O CIMCE será vinculado à Presidência da República e terá entre as atribuições a formulação do Plano Nacional de Minerais Críticos e Estratégicos, instrumento que deve orientar as prioridades nacionais para o setor.
O conselho também terá o poder de homologar operações societárias em projetos de minerais críticos, visando o interesse nacional — um dos pontos mais controversos, criticado pela iniciativa privada e por liberais.
Durante a assinatura dos atos, Lula comparou o atual interesse global por minerais críticos à corrida do ouro do século 19.
“Não repetiremos a história. Não somos e não seremos, nunca mais, colônia de quem quer que seja”, discursou.
Segundo o presidente e candidato à reeleição, o marco legal propõe ao mundo uma “nova agenda para mineração do futuro“.
“Queremos discutir com os países, as empresas mineradoras, os investidores e as agências internacionais, a transição para uma mineração socialmente justa, ambientalmente sustentável e industrializante para os países em desenvolvimento”, afirmou o petista, e em seguida renovou críticas aos adversários na corrida eleitoral de 2026, sobre as relações com os EUA.
Novos investimentos
Sem citar empresas, o ministro de Minas e Energia, Alexandre Silveira, antecipou durante a cerimônia que, na próxima semana, são esperados anúncios de investimentos já como resultado da nova lei.

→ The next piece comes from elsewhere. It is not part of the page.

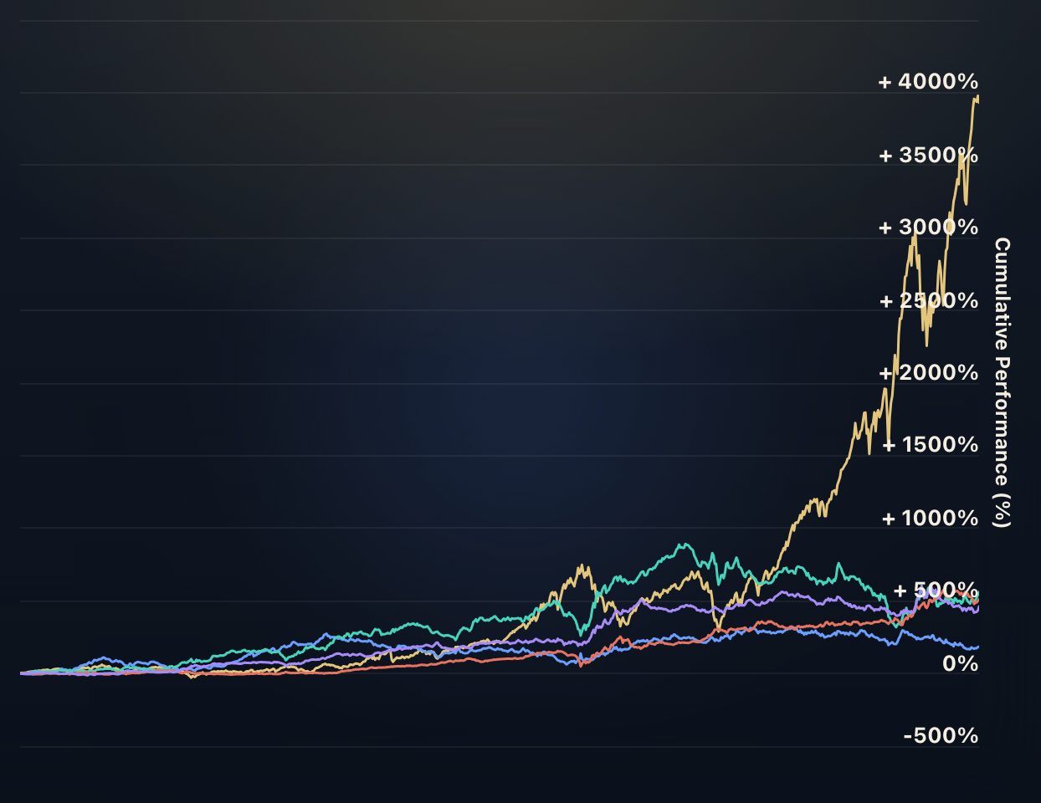
Task: Select the blue line's early bump at far left
Action: coord(102,658)
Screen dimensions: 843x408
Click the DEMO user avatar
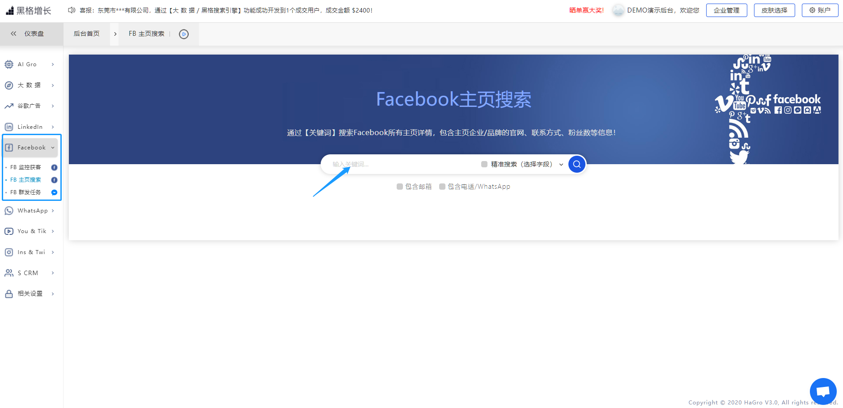618,10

“Na próxima semana, já teremos resultados concretos desta lei que hoje o senhor [presidente Lula] sanciona, com anúncios de investimentos e parcerias no segmento de processamento e refino no Brasil”, afirmou.

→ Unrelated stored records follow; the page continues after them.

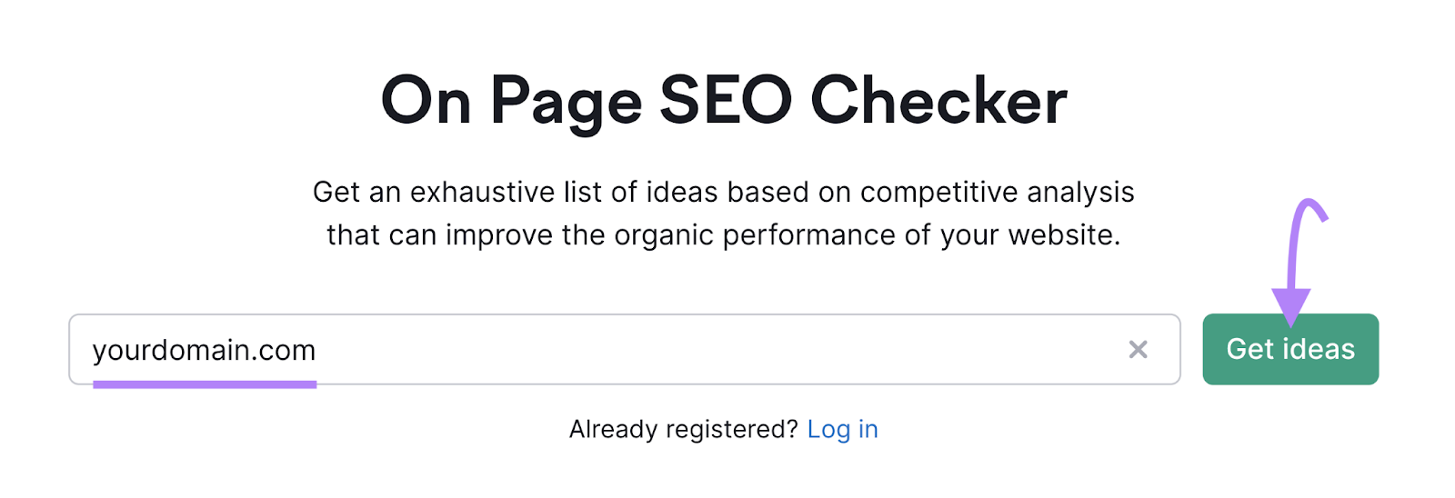This screenshot has width=1455, height=498.
Task: Click the word 'ideas' in the description
Action: [682, 193]
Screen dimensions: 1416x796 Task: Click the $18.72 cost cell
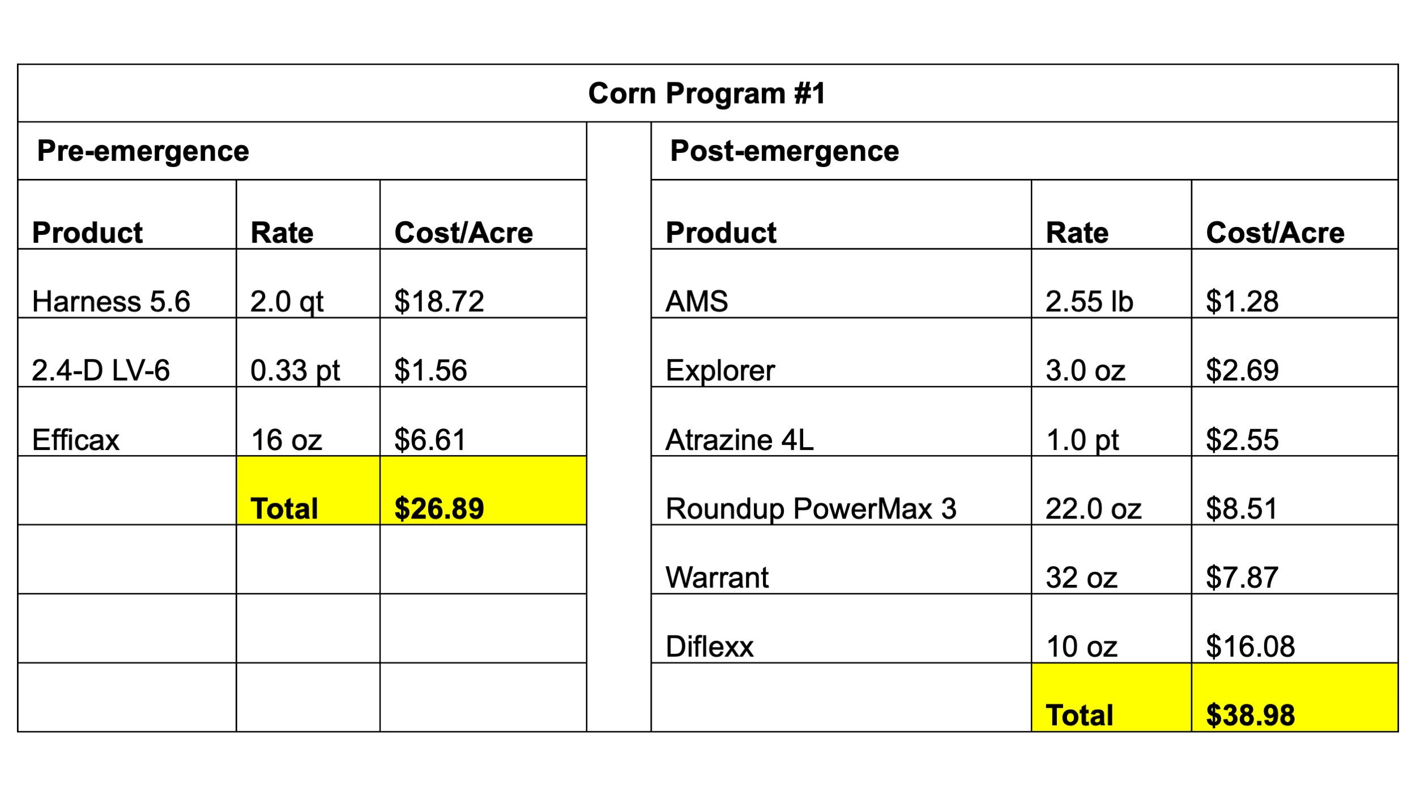point(483,283)
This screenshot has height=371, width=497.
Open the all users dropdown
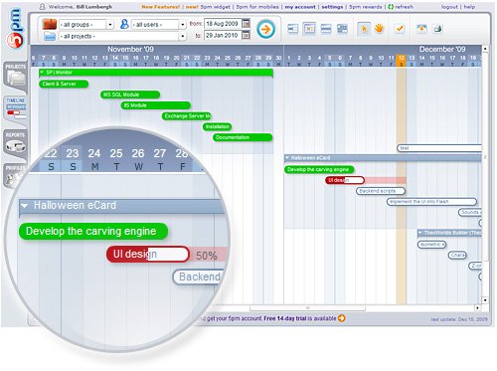(159, 25)
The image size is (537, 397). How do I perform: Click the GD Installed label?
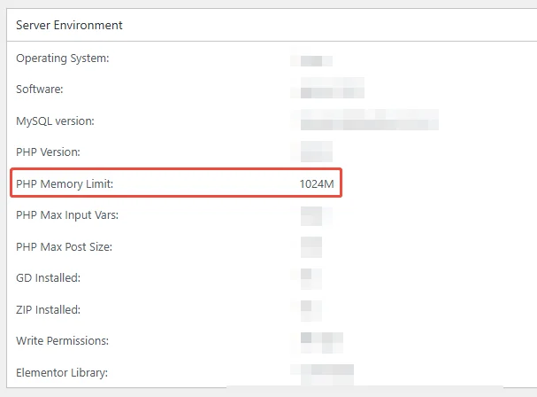(48, 278)
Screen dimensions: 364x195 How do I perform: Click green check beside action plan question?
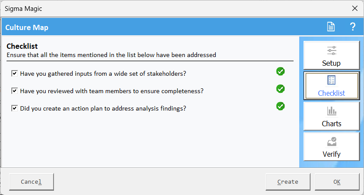[x=281, y=106]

Segundo o ministro, a política contribuirá para a neoindustrialização, aproveitando capacidades de instalação no Brasil de projetos de beneficiamento, separação, refino, transformação e elaboração de materiais avançados e componentes industriais.
“Esse anúncio demonstrará o acerto do nosso governo em tirar o Brasil da condição de mero exportador de commodities”, completou.